One of the aims of the project is to overcome political barriers to installing minigrids. In the region, electricity is synonymous with politics, said Mahomed.

“A number of issues can come up. If an individual has an agenda, that agenda can turn large numbers of people against a project,” she said.

It’s critical to find leaders in a community who can introduce and explain minigrid projects in ways that garner support, she added.

This project was launched in late 2018 with a workshop funded by The Rockefeller Foundation aimed at exploring whether minigrid companies could partner with utilities. Umeme Uganda expressed strong interest in participating.

One of the most important lessons to date has been the importance of ensuring that the minigrid operators communicate well with potential customers, said Mahomed.
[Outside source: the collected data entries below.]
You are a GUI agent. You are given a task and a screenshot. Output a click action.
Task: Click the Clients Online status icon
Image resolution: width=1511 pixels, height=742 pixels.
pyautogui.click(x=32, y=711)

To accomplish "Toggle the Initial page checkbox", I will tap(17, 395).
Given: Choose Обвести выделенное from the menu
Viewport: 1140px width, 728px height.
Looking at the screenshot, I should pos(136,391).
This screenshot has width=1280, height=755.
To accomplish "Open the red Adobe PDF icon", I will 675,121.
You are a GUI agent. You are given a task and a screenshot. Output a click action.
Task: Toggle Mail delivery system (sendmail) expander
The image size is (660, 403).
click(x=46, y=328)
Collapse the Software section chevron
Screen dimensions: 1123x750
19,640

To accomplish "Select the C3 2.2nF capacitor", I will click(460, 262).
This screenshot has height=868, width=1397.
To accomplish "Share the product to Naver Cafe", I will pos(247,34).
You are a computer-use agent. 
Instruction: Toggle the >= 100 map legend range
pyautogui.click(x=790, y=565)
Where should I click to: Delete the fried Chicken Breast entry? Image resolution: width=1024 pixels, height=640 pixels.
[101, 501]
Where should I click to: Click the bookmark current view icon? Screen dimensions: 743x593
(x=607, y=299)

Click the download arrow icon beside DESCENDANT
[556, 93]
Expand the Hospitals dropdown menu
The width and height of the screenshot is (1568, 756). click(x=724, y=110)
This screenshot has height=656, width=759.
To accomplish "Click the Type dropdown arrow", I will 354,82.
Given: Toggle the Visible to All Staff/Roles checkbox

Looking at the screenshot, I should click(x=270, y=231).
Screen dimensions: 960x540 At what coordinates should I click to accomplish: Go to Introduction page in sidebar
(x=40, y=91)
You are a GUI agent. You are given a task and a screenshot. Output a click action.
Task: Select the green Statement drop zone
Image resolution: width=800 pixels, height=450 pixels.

“The way that the customer gets onboarded into this journey of accessing power is important,” she said. Renewable energy companies work more proactively to recruit customers and are more customer-centric than utilities. Traditionally, the government powers up a facility and then hands operation to a public utility. The utility doesn’t actively seek new customers, she said.

In the region, electricity is synonymous with politics, said Mahomed.

To replicate this project, it’s important for the partners to push for regulations that would spur innovation and facilitate the process of developing minigrids. Lack of regulations has made the process difficult. The utility and minigrid developers are very interested in pursuing additional minigrid projects in Uganda and the rest of the continent.

Uganda recently published regulations for isolated minigrids, which is a step in the right direction. But there’s more to be accomplished on the regulatory front. The partners continue to educate regulators about how regulation affects innovation. For example, right now, there’s no application process for minigrid developers.

“There’s no document in existence for something like this. The systems and processes need to be developed,” said Mahomed.

For Mahomed, the minigrid project demonstrates how the numerous challenges to electrification in Uganda and sub-Saharan Africa can be overcome. “We are showing that utilities can partner with renewable energy entities and it’s possible to educate the government.”